Saved entries:
= = = = =
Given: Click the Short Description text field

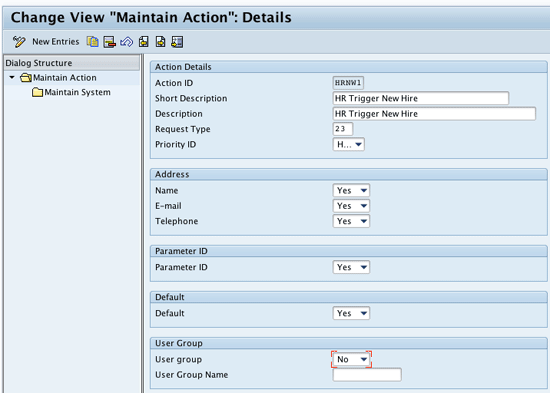Looking at the screenshot, I should point(421,98).
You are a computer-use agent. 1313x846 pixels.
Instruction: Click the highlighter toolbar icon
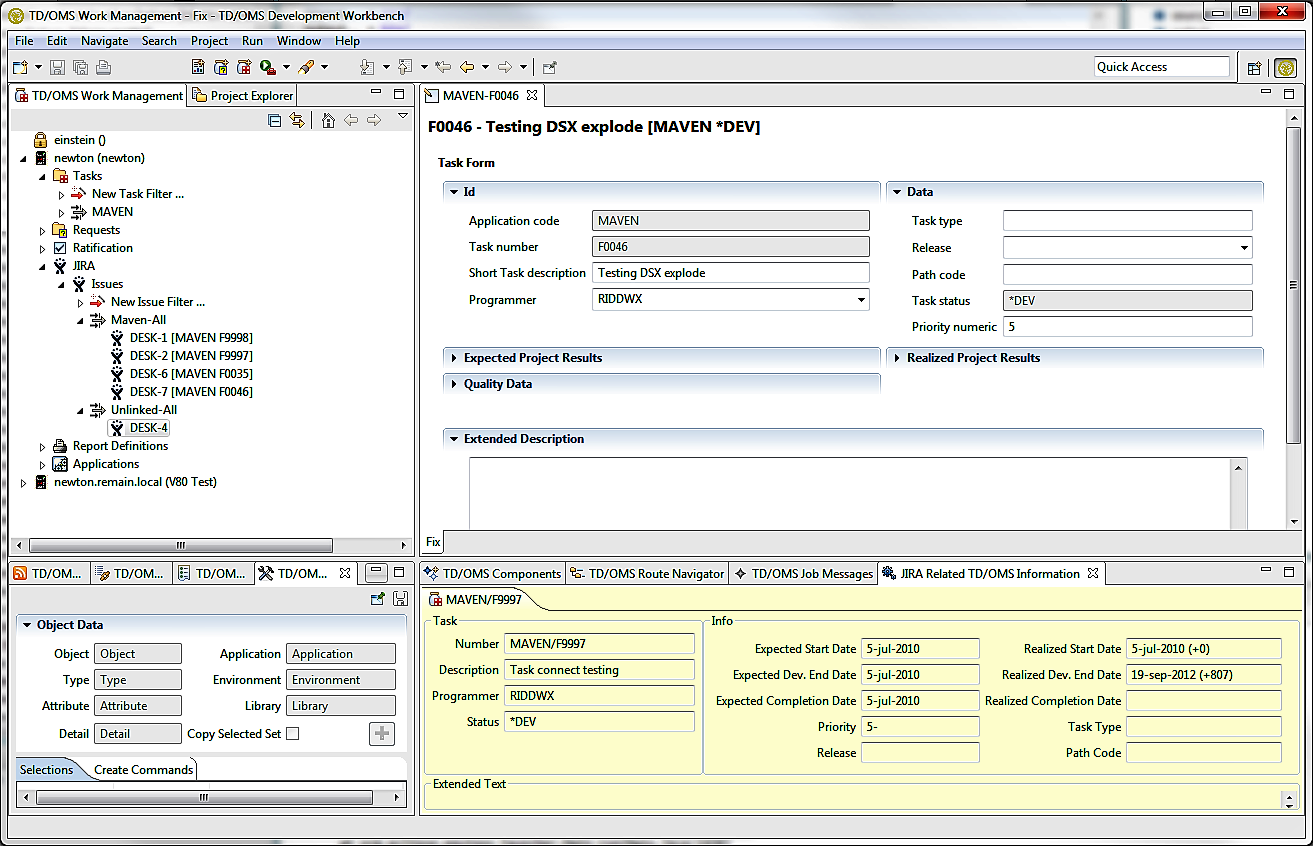(x=308, y=66)
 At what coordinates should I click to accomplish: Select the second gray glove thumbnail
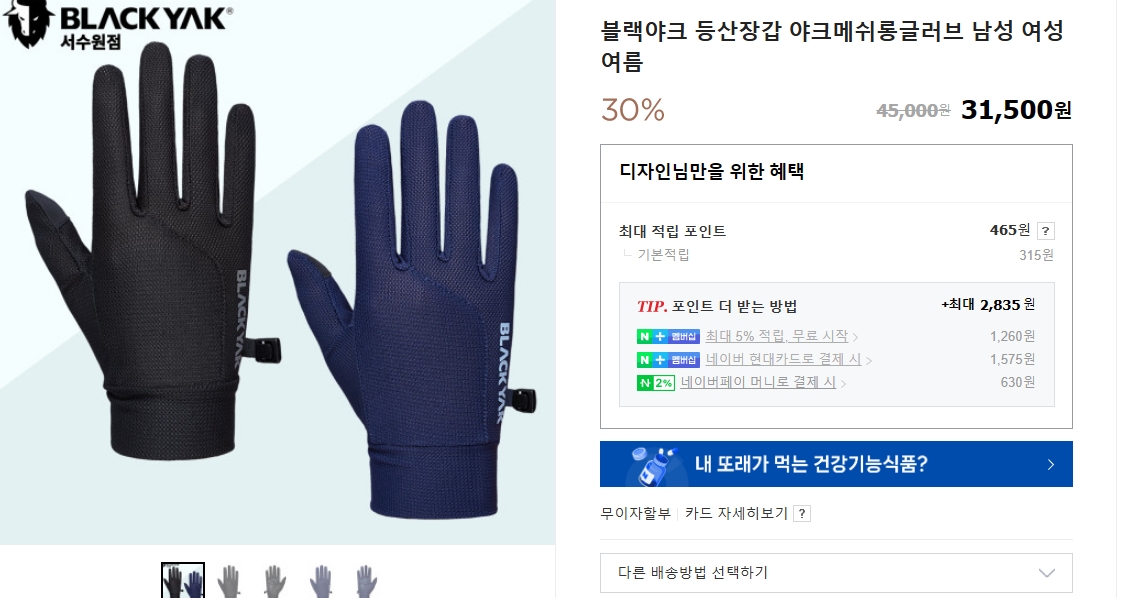[x=274, y=580]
= = = = =
**DIRECTIONS FOR THIS TASK:** The line containing "You are a computer-use" and all lines after it, through the last line of the records, should be returned exactly. Omit the pictures.

**ANSWER AREA:**
You are a computer-use agent. 1313x846 pixels.
Instruction: Click the highlighter toolbar icon
(x=308, y=66)
 At what coordinates should I click to accomplish: Select the second gray glove thumbnail
[x=274, y=580]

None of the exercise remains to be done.